Stored data entries

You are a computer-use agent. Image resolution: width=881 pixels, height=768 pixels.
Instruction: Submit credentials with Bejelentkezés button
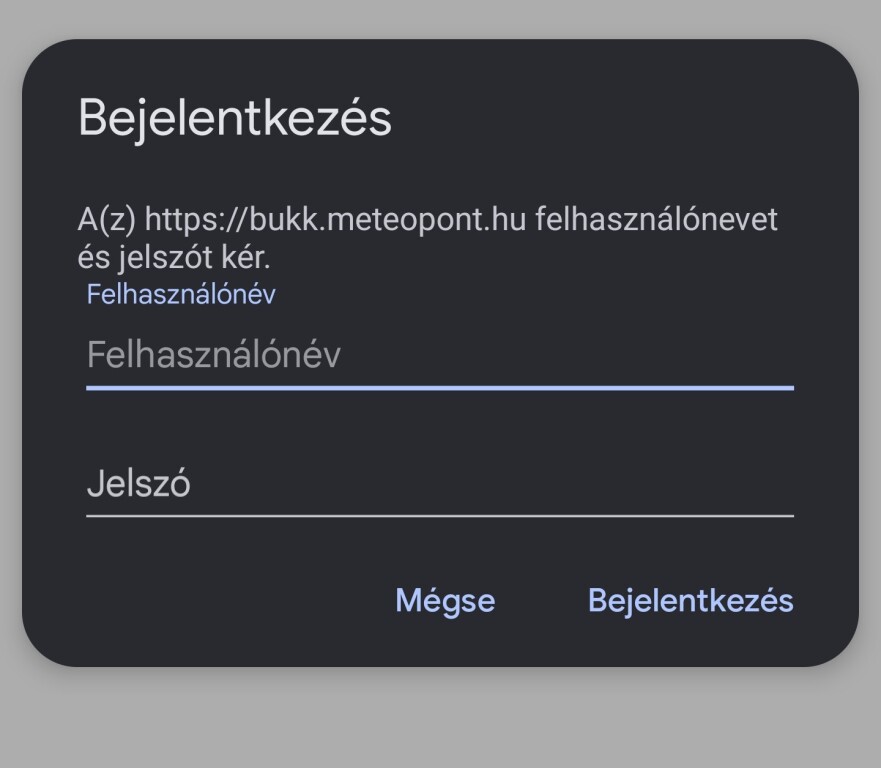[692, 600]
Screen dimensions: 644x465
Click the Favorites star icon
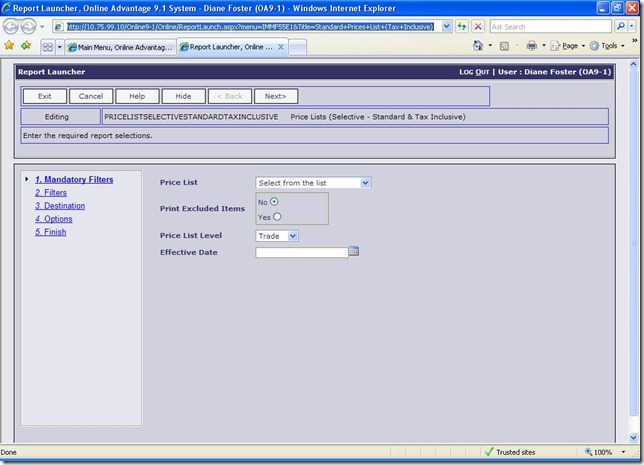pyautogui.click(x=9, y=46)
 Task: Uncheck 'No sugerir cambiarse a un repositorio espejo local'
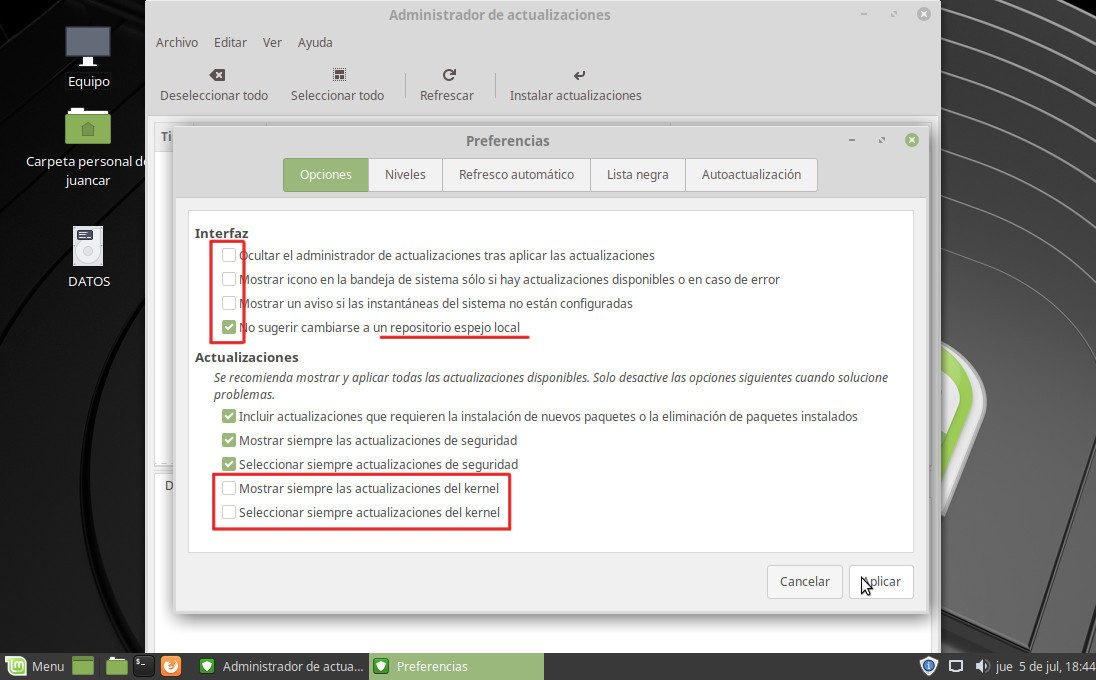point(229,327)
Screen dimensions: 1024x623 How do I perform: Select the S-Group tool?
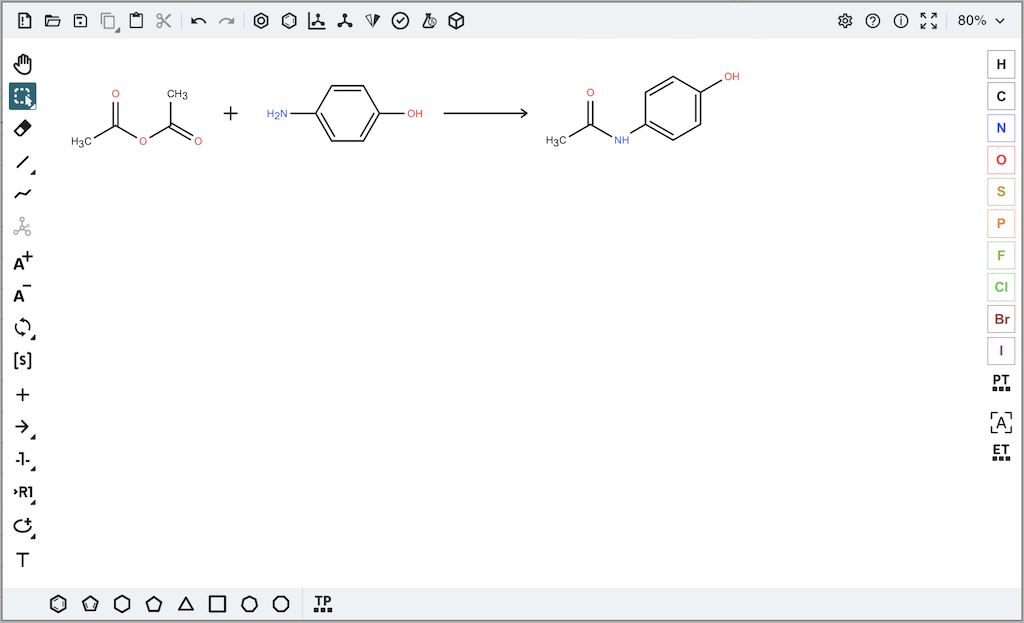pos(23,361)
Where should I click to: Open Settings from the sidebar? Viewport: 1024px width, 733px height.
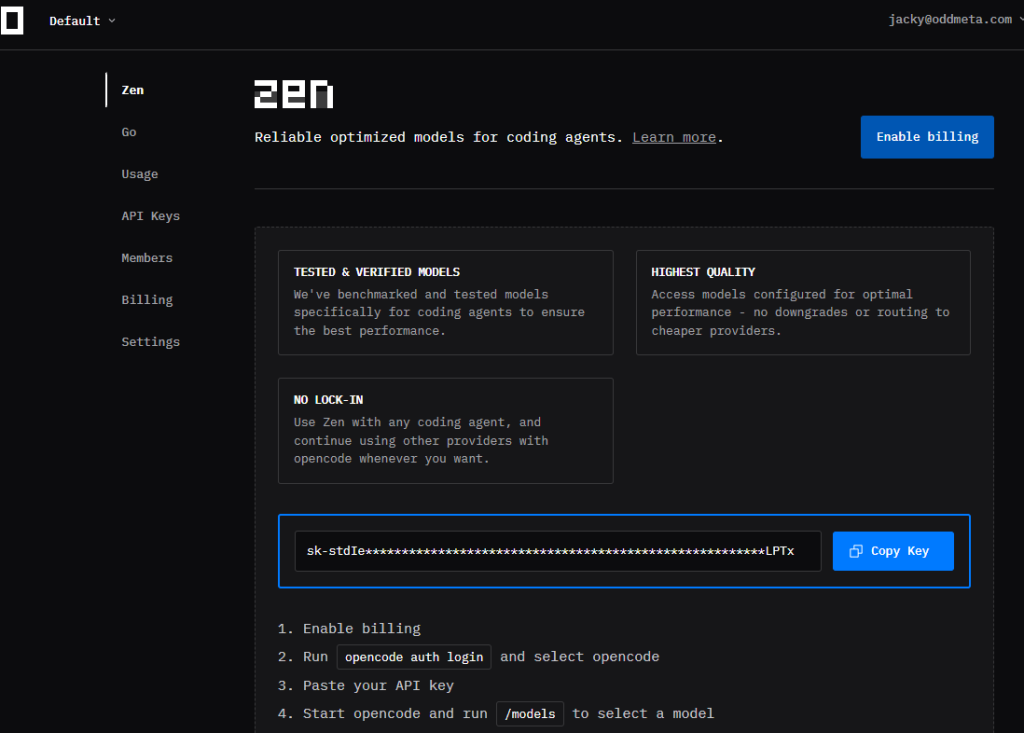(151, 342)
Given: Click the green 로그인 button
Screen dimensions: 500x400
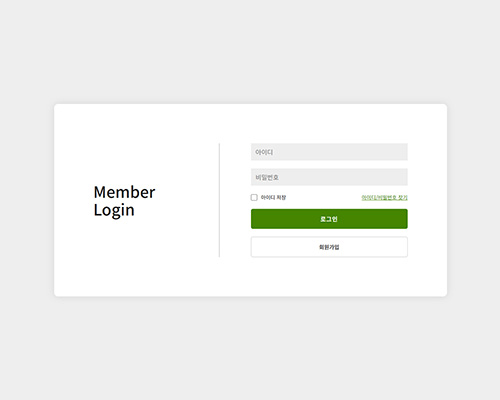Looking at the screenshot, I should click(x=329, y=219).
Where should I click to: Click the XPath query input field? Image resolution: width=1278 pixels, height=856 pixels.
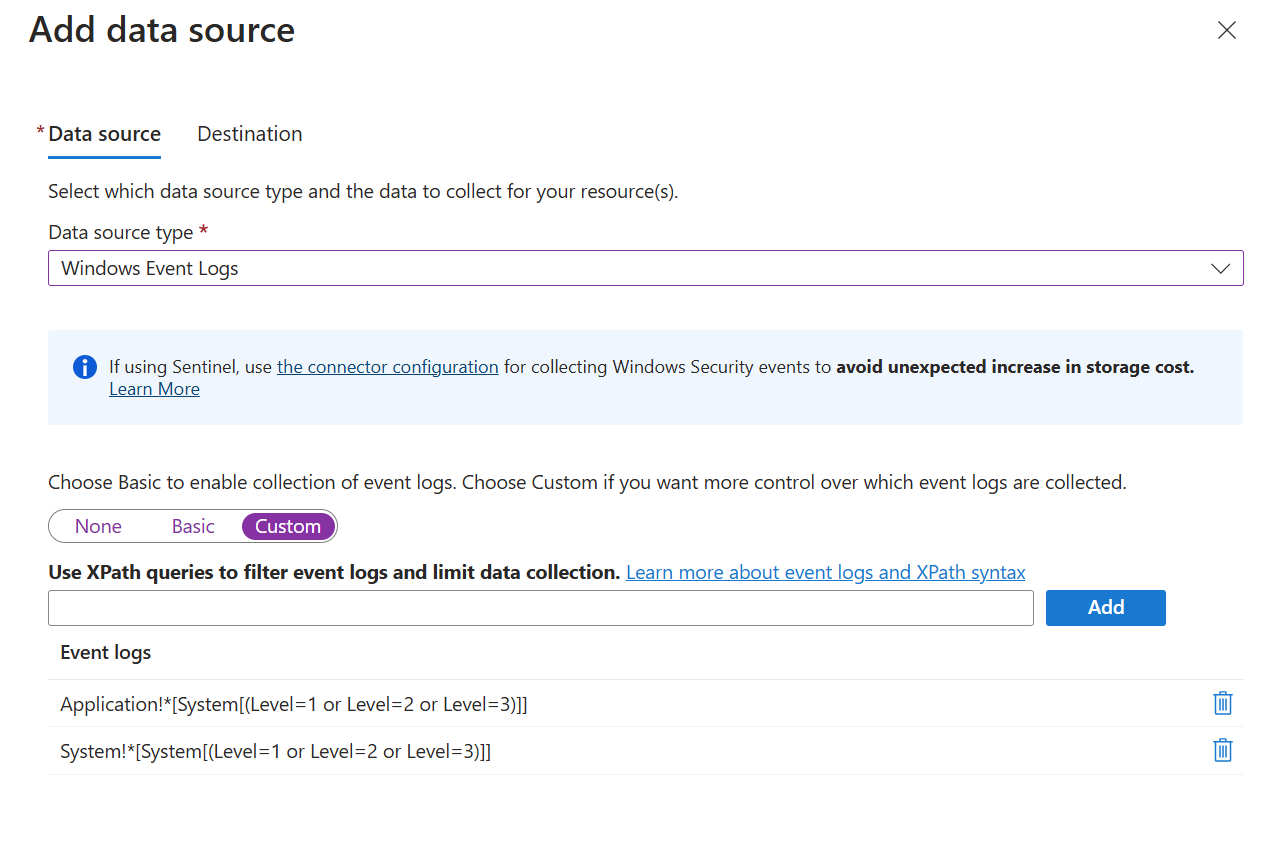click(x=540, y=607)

_WHAT TO WORK ON_: Give the records above again in full and exactly, but exclude every picture.

_TASK ANSWER_:
You are a computer-use agent. Image resolution: width=881 pixels, height=768 pixels.
Instruction: Submit credentials with Bejelentkezés button
[692, 600]
Screen dimensions: 644x465
Click the Favorites star icon
pyautogui.click(x=9, y=46)
 Task: Uncheck 'No sugerir cambiarse a un repositorio espejo local'
point(229,327)
Screen dimensions: 1024x623 How do I perform: Select the S-Group tool?
pos(23,361)
Where should I click to: Open Settings from the sidebar? Viewport: 1024px width, 733px height.
(151, 342)
Given: Click the green 로그인 button
Screen dimensions: 500x400
Looking at the screenshot, I should click(x=329, y=219).
Where should I click to: Click the XPath query input field? Image resolution: width=1278 pixels, height=856 pixels.
click(x=540, y=607)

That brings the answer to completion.